По позднейшему признанию Николая Огарева, в 1825 году он и его ближайший друг Александр Герцен, будучи тринадцати и двенадцати лет от роду, по собственному почину присягали Константину. «Нам казалось, — вспоминал Огарев, обращаясь к Герцену, — что Константин был действительно обманут, что он несравненно лучше Николая, что он человек свободы, и тебе пришла мысль, что нам надо присягнуть ему и пожертвовать всем для его восстановления. Мы взяли листок бумаги, написали присягу и подписались. Перо, которым мы подписались, хранилось у кого-то из нас как святыня»{459}.
О юношеском увлечении Константином вспоминает в «Былом и думах» и сам Герцен, также отмечая большую по сравнению с Николаем «народность» Константина Павловича: «Несмотря на то, что политические мечты занимали меня день и ночь, понятия мои не отличались особенной проницательностью; они были до того сбивчивы, что я воображал в самом деле, что петербургское возмущение имело, между прочим, целию посадить на трон цесаревича, ограничив его власть. Отсюда целый год поклонения этому чудаку. Он был тогда народнее Николая; отчего, не понимаю, но массы, для которых он никакого добра не сделал, и солдаты, для которых он делал один вред, любили его»{460}.
Герцен признается, что на некоторое время Константин стал для них с Огаревым символом оппозиции существующему консервативному правительству, именно это и побудило мальчиков решиться «действовать в пользу цесаревича Константина»{461}. Герцен рассказывает о своих отроческих пристрастиях с явной иронией, между тем вера в оппозиционность Константина имела под собой некоторую реальную почву.
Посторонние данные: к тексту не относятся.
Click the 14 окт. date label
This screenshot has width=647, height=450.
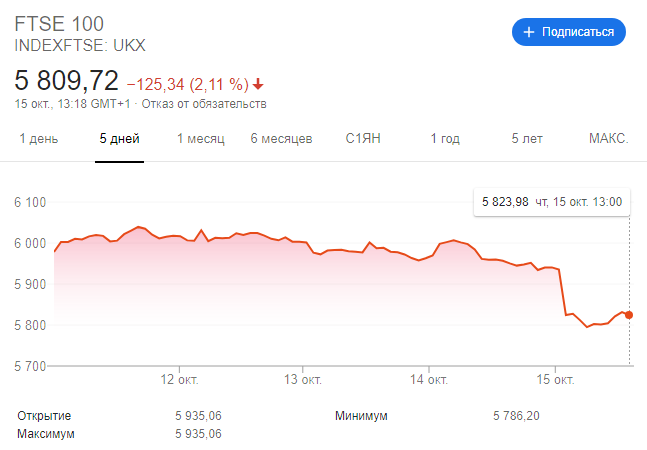[x=428, y=380]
Мы уже упоминали о добром отношении цесаревича к образцовому офицеру, но не слишком благонадежному гражданину майору Валериану Лукасинскому, которого Константин выгораживал, пока мог. Хорошо известна симпатия Константина Павловича и к Михаилу Лунину, когда-то принявшему вызов великого князя на дуэль и сердечно любимому цесаревичем за мужество и блестящую службу. В 1822—1825 годах Лунин служил в Слуцке и Варшаве под непосредственным начальством Константина. Некоторое время покровительство цесаревича уберегало его от неминуемого ареста — Константин даже отправил Опочинину отдельное письмо о Лунине, предназначенное для доклада Николаю и написанное только для того, чтобы уберечь любимца от неприятностей. «Не для оправдания сего подполковника Лунина, но единственно потому что его императорскому величеству благоугодно, чтоб я говорил правду и открывался перед его величеством со всем моим чистосердечием, не могу я не обратить внимания на положение оного Лунина. Статься может, что он, находясь в неудовольствии против правительства, мог что-либо насчет этого говорить, как это случается не с одним им, — даже его императорское величество изволит припомнить, что мы даже иногда, между собой, сгоряча, не обдумавшись, бывали в подобных случаях не всегда умеренными; но это еще не означает какого-либо вредного направления. Винить его в том, что он знал о тайном обществе и не донес тогда правительству, хотя можно, но надобно принять в соображение и то, что в оное, как теперь открылось, столько входило двоюродных и троюродных братьев и других родственников его… Он, Лунин, отстав в 1821 году от тайного общества и служа в Литовской уланской дивизии и, наконец, здесь, не имел уже с вышеописанными своими братьями и родственниками никаких сношений по тайному обществу; но они, вероятно, оговаривают его из злости, для того, чтобы запутать и очернить за то, что отстал»{462}. Письмо датировано 26 января 1826 года, на нем осталась великодушная резолюция Николая: «Никакой надобности нет. Здесь он не принесет пользы, там может быть полезен».